Providing free samples by drug reps to office-based physicians tripled in 10 years, totaling $7 billion annually. 80-90% are willing to listen, although 42% of the material “Made claims in violation of FDA regulations” (Chen & Landfeld, 1994).
The technique to influence the use of SSRI’s during the 1980s and 1990s focused on doctor office visits and free samples, tripling their use for a sale total of $20 billion (Moynihan & Cassels, 2005). This success was augmented by public advertising and physician education based on the twin concepts of “chemical imbalance” coupled with “unmet needs” in the population including children and adolescents, a claim ultimately disproved and stifled by an FDA “black box” warning.
Moynihan & Cassels devote entire chapters to how industry promoted and expanded the uses of drugs to doctors for ADHD, premenstrual dysphoric disorder and social anxiety disorder.
Direct to Consumer Advertising
Pharmaceutical companies spend 25% of their revenue on advertising, a substantial portion direct to the public. TV advertising increased dramatically in 1997 due to the relaxation of FDA guidelines by Acting Commissioner Michael J Friedman. In 1999, at the appointment of Commissioner Henney, he resigned to become a senior vice President at Searle just as they marketed Celebrex. In America, in 2005, the overall amount spent on advertising was $250 billion. In 2009, the cost of prescription drugs exceeded the gross domestic product of Argentina and Peru. In 2004, America spent more on prescription drugs than gasoline, fast food, higher education or cars. Between 1980 and 2003, the amount increased seventeen fold (Peterson, 2008). In 2005, 7 of the top 10 biggest advertisers on CBS evening news were pharmaceutical companies; 25% of American adults said an advertisement prompted them to ask their physician about a drug.
No better example of industry influence on the blurred boundaries between marketing and education exists than the “Patient Panel” funded by Big Pharma but sponsored by GE that provides a free TV program to hospitals around the country (800 in 2003) carrying half hour segments tied to specific ailments interspersed with paid commercials which the marketing director tells the sponsor will, “directly associate their products with a patient’s condition in a hospital setting.” Both the Joint Commission for Accreditation and the Health and Human Services Director have expressed mild concern about blurred boundaries but have taken no action (Angel, 2005).
Industry also gives educational grants and sponsors talks to consumer advocacy groups. The National Alliance for the mentally ill (NAMI) is the best endowed. In the first quarter of 2009, Eli Lilly gave $556,000 to NAMI and its local chapters. Lilly also gave $465,000 to the National Mental Health Association.

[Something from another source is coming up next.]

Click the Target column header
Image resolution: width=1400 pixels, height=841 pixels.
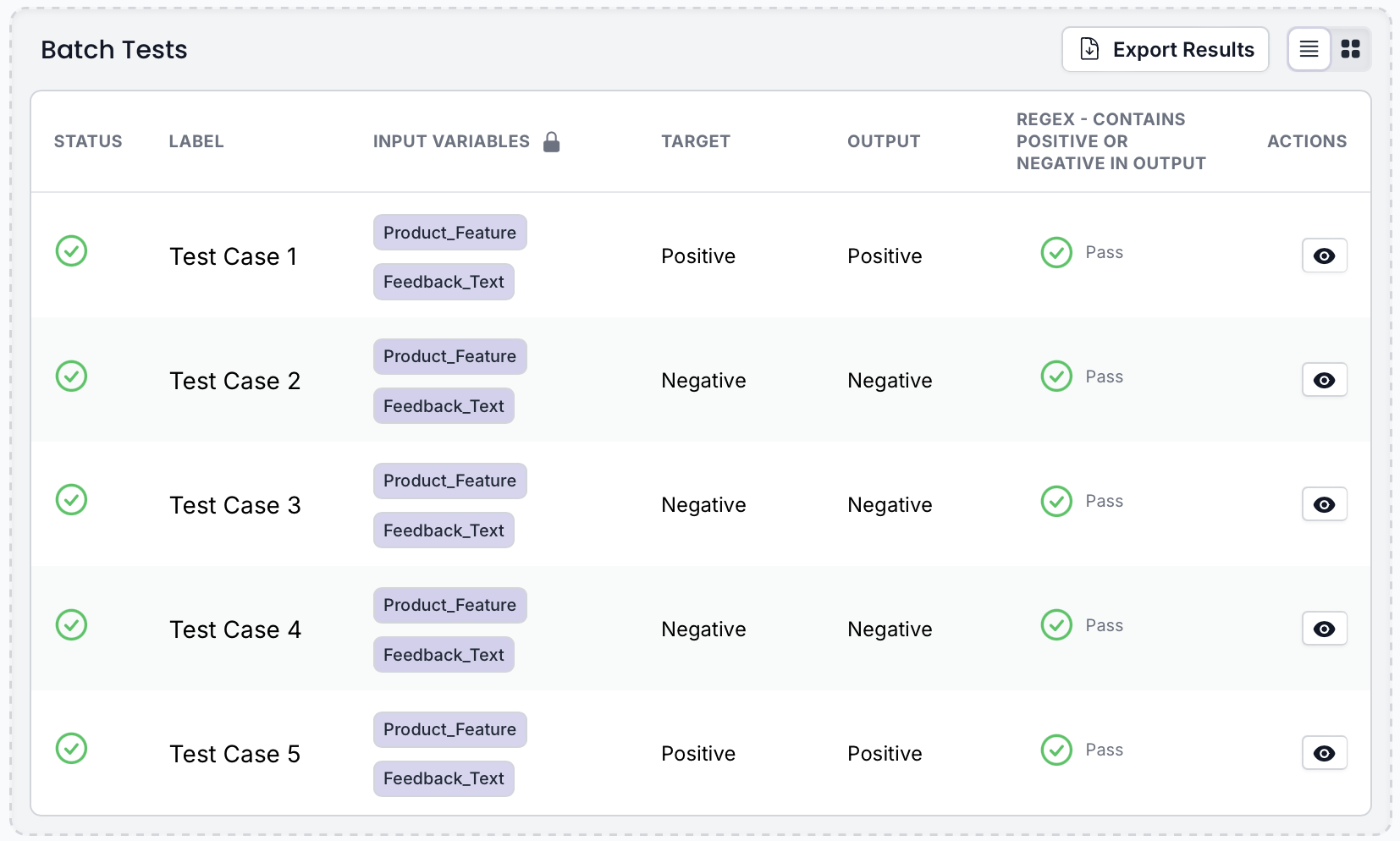click(696, 141)
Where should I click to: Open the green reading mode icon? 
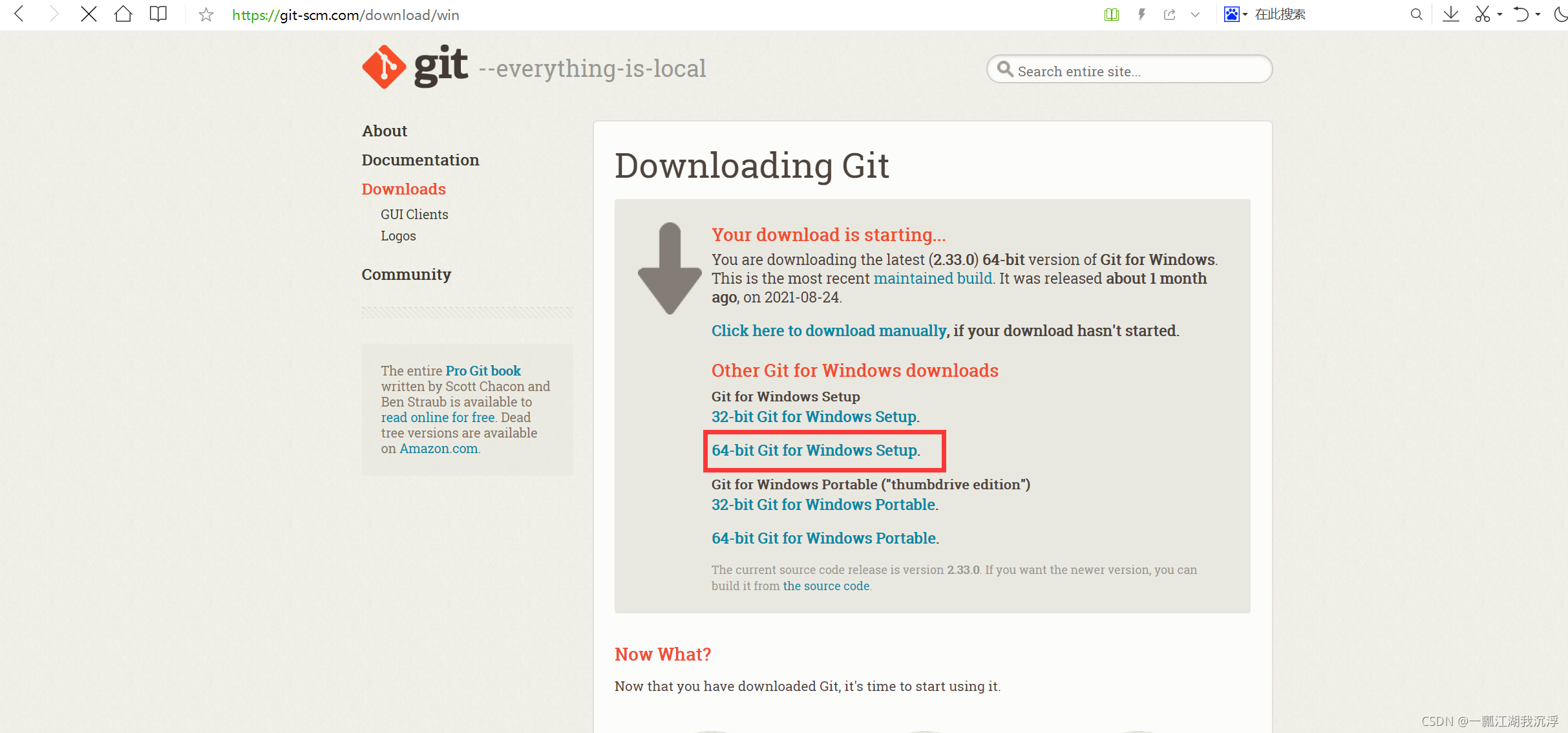point(1111,14)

There are also examples of industry collaborating with educational organizations to promote specific disorders. After Prozac was launched, NIMH produced a campaign to inform the public that depression regularly went “undiagnosed and untreated”, while Upjohn partnered with the APA to tell the public that panic disorder was common after Xanax was marketed, examples of what has come to known as “disease mongering.”
Whitaker (2010) comments, “The pharmaceutical companies would not have been able to build a $40 billion market for psychotropic drugs without academic medical centers.” The industry calls faculty members “key opinion leaders” (KOL), and their activities were exposed by Iowa Senator Charles Grassley’s investigative committee. Whitaker cites many names but I will mention only three described by reputation not name.
A leading KOL was paid almost a million dollars to promote Paxil and Wellbutrin by Glaxo Smith Kline (SKF). He is a member of the American College of Psychopharmacology (ACNP), a council member for five years and then President. He is the author of a leading textbook of psychopharmacology and of a book for lay readers, Peace of Mind Prescriptions. Recently, he authored a scientific article complaining that industry was coercing scientists like him to endorse their products and disparage competitors. Having made himself a millionaire by doing just this, one can only conclude he and his sponsors are morally handicapped and ethically blind.
A second KOL is a child psychiatrist who took $160,000 for promoting the use of Paxil in children as well as co-authoring an article that falsely reported data on a study she performed. Her deposition in litigation against her and the drug company is a recitation of “I don’t know or I don’t recall”, the legal defense against perjury. While this was occurring, she became a member of the ACNP without ethical challenge and was elected President of the American Academy of Child and Adolescent Psychiatrists.
Finally, a former Director of the NIMH and a member of GSK’s speakers bureau was paid $1.2 million from 2000 to 2008 to promote mood stabilizers for bipolar disorder. He is also author of an authoritative textbook on that disorder and host of NPR’s “The Infinite Mind”. In an interview with the New York Times he explained he was, “Only doing what every other expert in the field does” (Harris, 2008).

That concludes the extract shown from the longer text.